Andy Peters, the writer behind great articles at The American Banker, wrote an article entitled “Money Transfer Business Is on the Rise — Time to Get Out” that is worth reading and serves as a preview of our sessions on Bank Discontinuance at IMTC USA 2015. Is it really time to get out? Or is it the time to get in!
Image taken from the American Banker article: http://bit.ly/1AbGeRA
On the Rise
Andy Peters, the writer behind great articles at The American Banker, the Morning Scan Column and previously at Bloomberg and The Daily Report wrote an article entitled “Money Transfer Business Is on the Rise — Time to Get Out”. The idea behind the article is that even with international remittances on the rise, banks are walking away from them. As the World Bank has estimated it remittance flows are expected to grow at close to 10% between 2013 and 2015, reaching a global total of about 515 billion for 2015.
The Intense Scrutiny
“But a combination of factors — intense regulatory scrutiny of anti-money-laundering rules, disruptive technology — may force many institutions in the long run to voluntarily give up on the business, or scale back dramatically, several banking attorneys, consultants and industry executives said”, Peters writes.

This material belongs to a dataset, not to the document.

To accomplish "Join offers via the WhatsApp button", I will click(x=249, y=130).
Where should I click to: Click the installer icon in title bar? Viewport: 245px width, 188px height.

The exit from providing remittance services to their clients – which Banks have been doing in the last two years, with the exception of Wells Fargo, also entails the exit from providing banks account services. Bank Discontinuance and De-Risking is the name of the game, as we have previously discussed in several posts. A session at our coming conference will again discuss the new developments being faced.
US Banks Report Remittance Data
Banks are required to report remittance data twice a year to the CFPB as required by the Dodd-Frank Act; last year they reported for the first time the volume of international remittances that they provide for customers and MTOs.
Peters reported: “Bank of America provided about 452,000 international remittances in the fourth quarter, with a total value of about $4.6 billion, according to its call report. That dollar figure rose 22% from the second quarter. The $4 billion-asset Wilshire Bancorp in Los Angeles, a Korean-American institution, provided about 24,000 remittances in the fourth quarter worth about $814 million. Its dollar volume was 21% higher than in the second quarter”. JP Morgan Chase reported a total of $6.2 Billion and Wells Fargo 3.8 Billion.
Country Risk?
The first countries that have moved into the red alert lists are Somalia, Afghanistan, Iraq, Syria and other countries in East Africa, like Ethiopia and Kenya. Pakistan is in other lists and even India, the largest recipient of remittances in the world and Philippines, number three. What are regulators afraid of? Financing of Terrorism: The willingly or unwillingly help diasporas could give to insurgents in those countries. Much debate is being stirred as many consultants and people that know the industry well are shouting from the rooftops telling regulators that it is better to have all the money over the table, where it can be analyzed, studied and followed, than under the table, away from all eyes. The cut off of remittance services always end up costing more to the innocent migrants sending money home. “Merchants Bank of California in Carson, California, the only remaining bank known to provide remittances to Somalia, on Feb. 6 exited the business to satisfy a consent order about its compliance with the Bank Secrecy Act” reported Peters.
And Peters goes on to say: “Regulators have expressed concern that the remittances, while intended for needy individuals, are many times being diverted to fund terrorist groups in Somalia. However, humanitarian groups have called for the U.S. government to make some kind of accommodation, as foreign remittances provide one of the few sources of funds for the war-torn nation”. Who can be the best allies we can have to help us weed-out possible financers of terrorist groups? The corresponding Diasporas.
Time to get in?
To finish his article Andy Peters concludes: “Finally, new payments technologies, from bitcoin and peer-to-peer lenders, may force banks to re-examine their exposure to the remittance business, Morris [Richard Morris a banking attorney at the Herrick law firm] said. This is the type of business where technology will be very disruptive,” Morris said. “Within a short period of time, I suspect the remittance market will be dramatically changed.” And we agree with you Mr. Morris; when a system becomes so complex, costly and inefficient, creative thinkers and investors look elsewhere since everyone with a marketing mind understands that when there is an urgent need, unsatisfied, it’s the best ground for solutions to be developed and new services to be built. Those services will undoubtedly provide its own risks and rewards.